FROM THE GREENVILLE, TEXAS NEWSPAPER CIRCA 1910
                 PERSONAL REMINISCENCE
 
Lasting influence of Kind Act of a Railroad Conductor
 
      C.M. Anderson, who has the reputation of being one of the kindest and most accommodating railroad men in Greenville, gives the Herald the following entertaining personal reminiscence that made a lasting impression on his life:

     “Sometime during the month of January, 1875, Clem Wells, now of Oklahoma, and myself bought us a pair of horses and a wagon, and started overland from Edwards, Miss., to seek our fortune in what
seemed then the far off state of Texas.”

     “Our intention was to invest what we had in sheep after arriving in Texas and to graze them on the open ranges of the prairies.  To help us in herding and keeping them we brought four Negro boys along with us.  Lewis Johnson of the Beckham hotel force is one of these boys.”

     “High water in the Mississippi delta forced us to ship our outfit by rail from Vicksburg to Monroe, La.   The conductor of the train--a big, broad shouldered, huge mustached fellow--advised us to go back home, saying that we were too young to venture into a new country like west Texas.  We, of course thought he was mistaken.

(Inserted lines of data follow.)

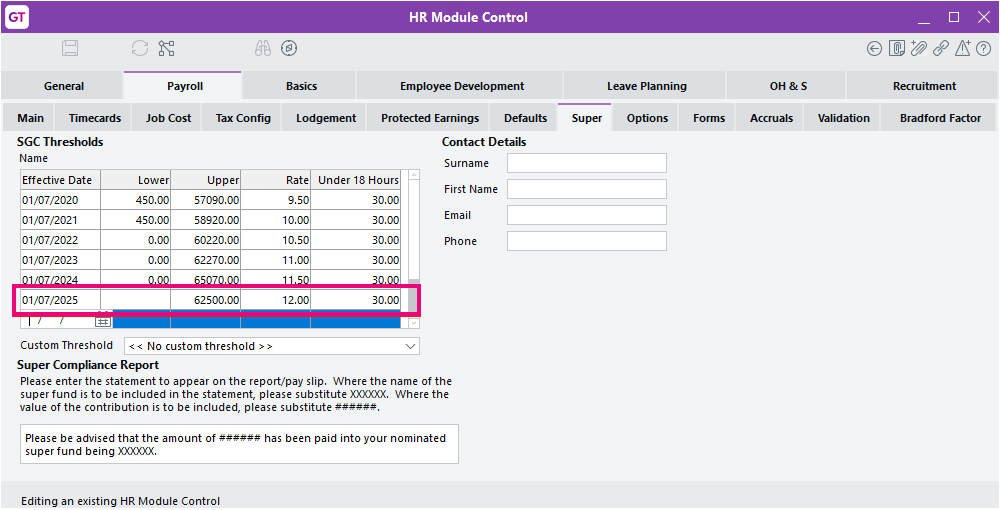Open the date picker calendar in new row

click(103, 321)
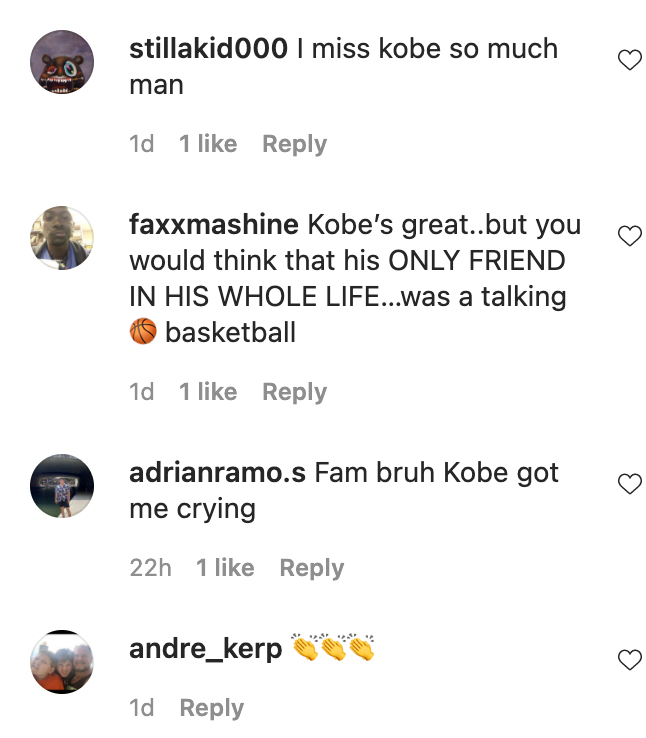View adrianramo.s's profile photo

pos(62,486)
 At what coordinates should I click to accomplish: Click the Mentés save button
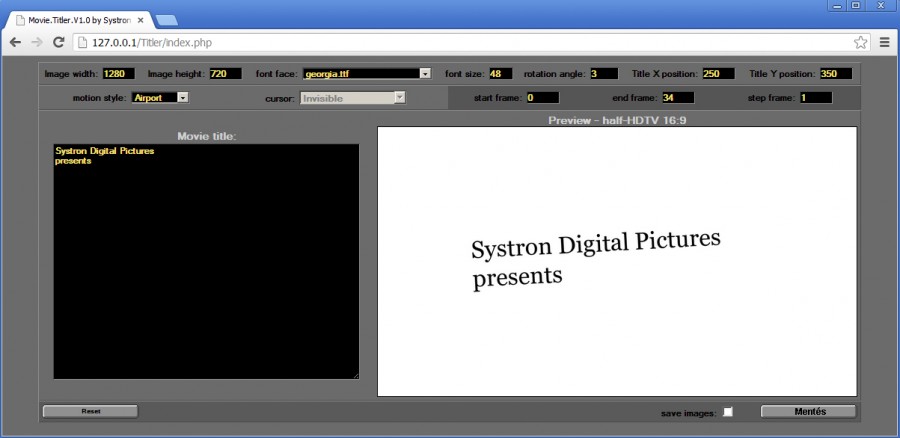[x=808, y=411]
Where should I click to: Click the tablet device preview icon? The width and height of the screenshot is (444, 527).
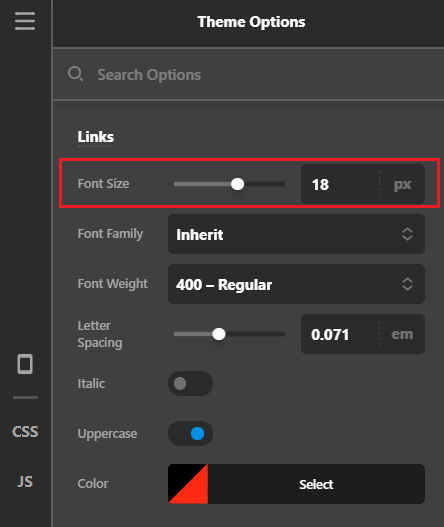25,364
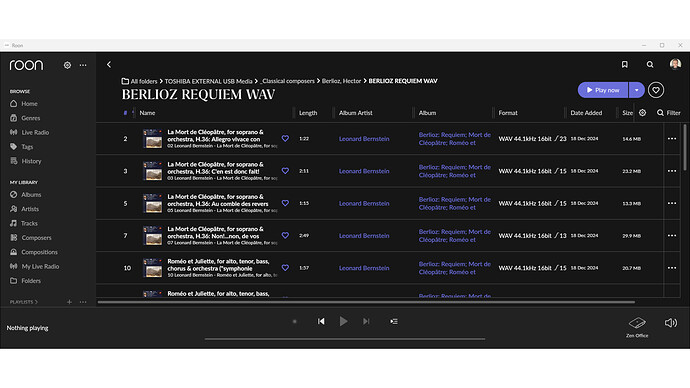Click the Play now button
690x388 pixels.
(x=603, y=90)
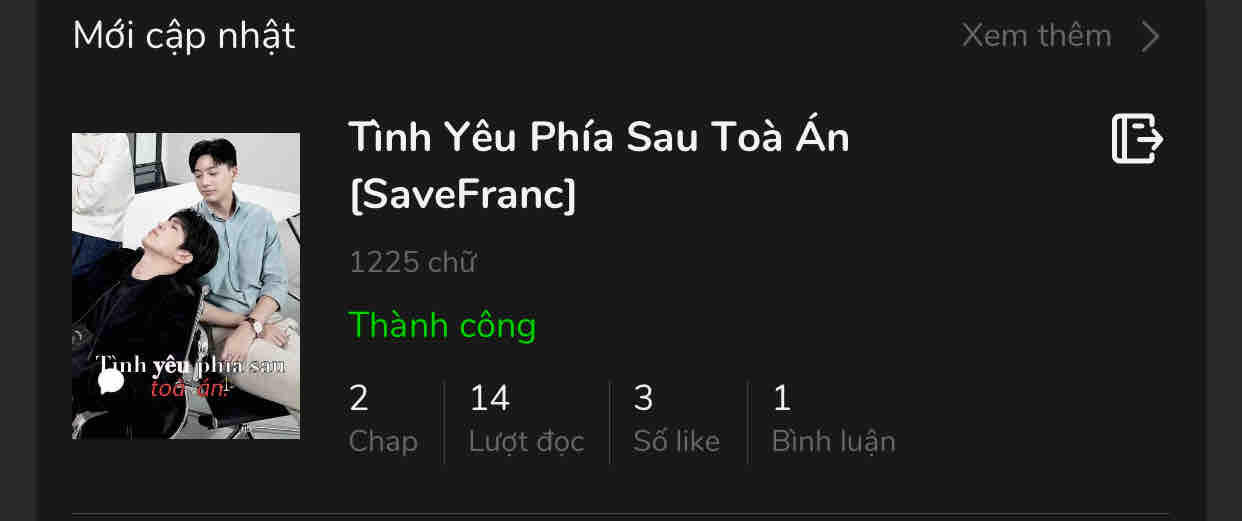Viewport: 1242px width, 521px height.
Task: Click the number 14 read count
Action: (x=490, y=399)
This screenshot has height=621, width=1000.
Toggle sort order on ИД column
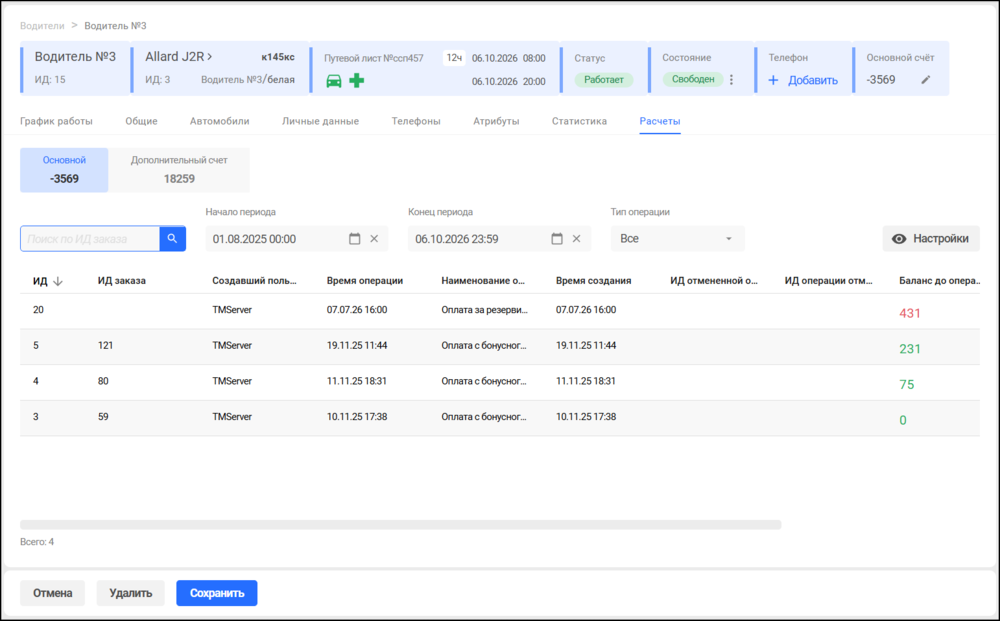pos(48,281)
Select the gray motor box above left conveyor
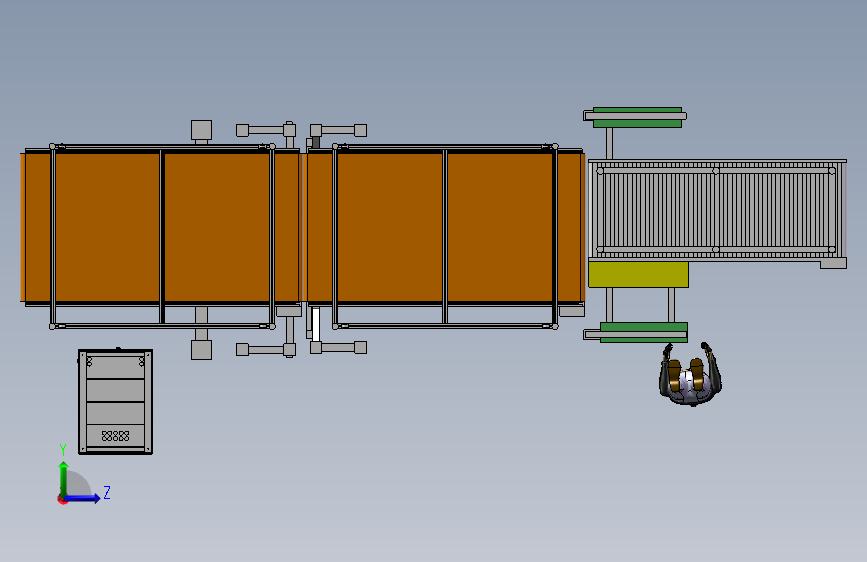 (201, 130)
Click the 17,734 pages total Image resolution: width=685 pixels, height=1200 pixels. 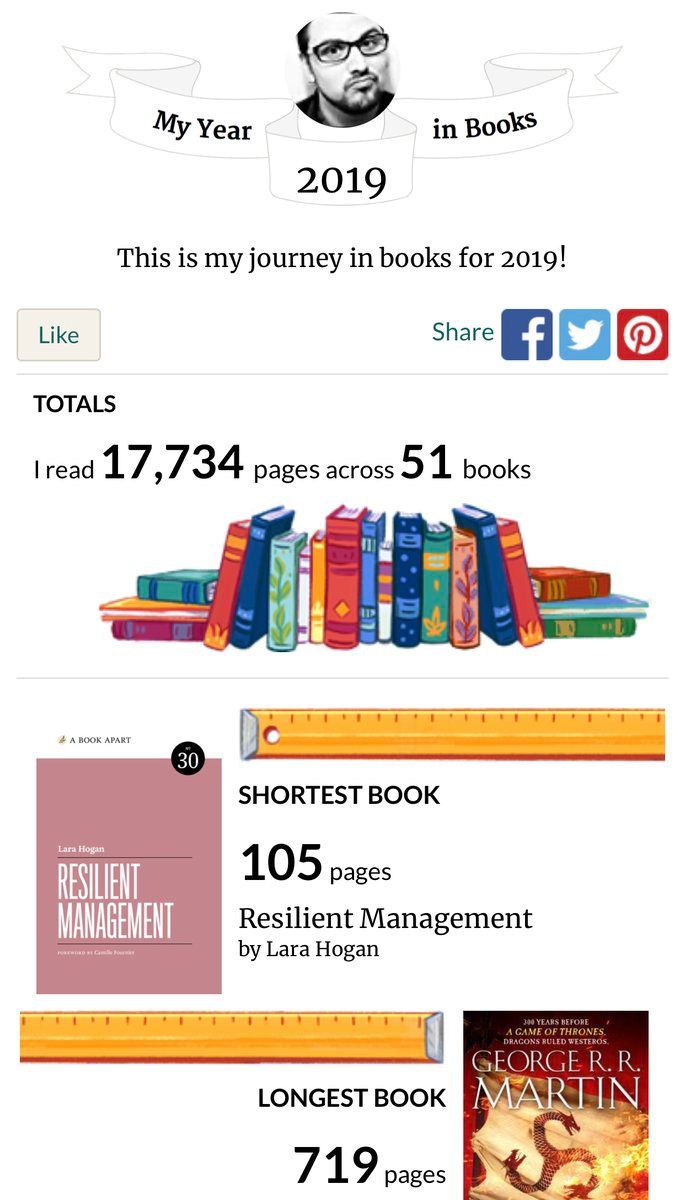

However, we were both pleased with the interest he had manifested in us and thanked him kindly for it.  I shall have occasion to speak of him later.”

     “After enjoying the pleasures and enduring the usual hardships incident to such a trip we pitched camp at last at our destination about one mile south of where Kingston now stands.  There were no
railroads here then and Greenville was almost small enough to be termed “A wide place in the road.”

     “Riding over the country and looking at it I felt disappointed and somewhat discouraged.  Only those who were raised near broad rivers in heavily timbered countries, with high hills and intervening
valleys, can understand how the silence, the loneliness and the monotony of the prairies, covered as they were at that time with vast stretches of dead grass, with here and there a stunted, leafless bush, depressed and disheartened me.”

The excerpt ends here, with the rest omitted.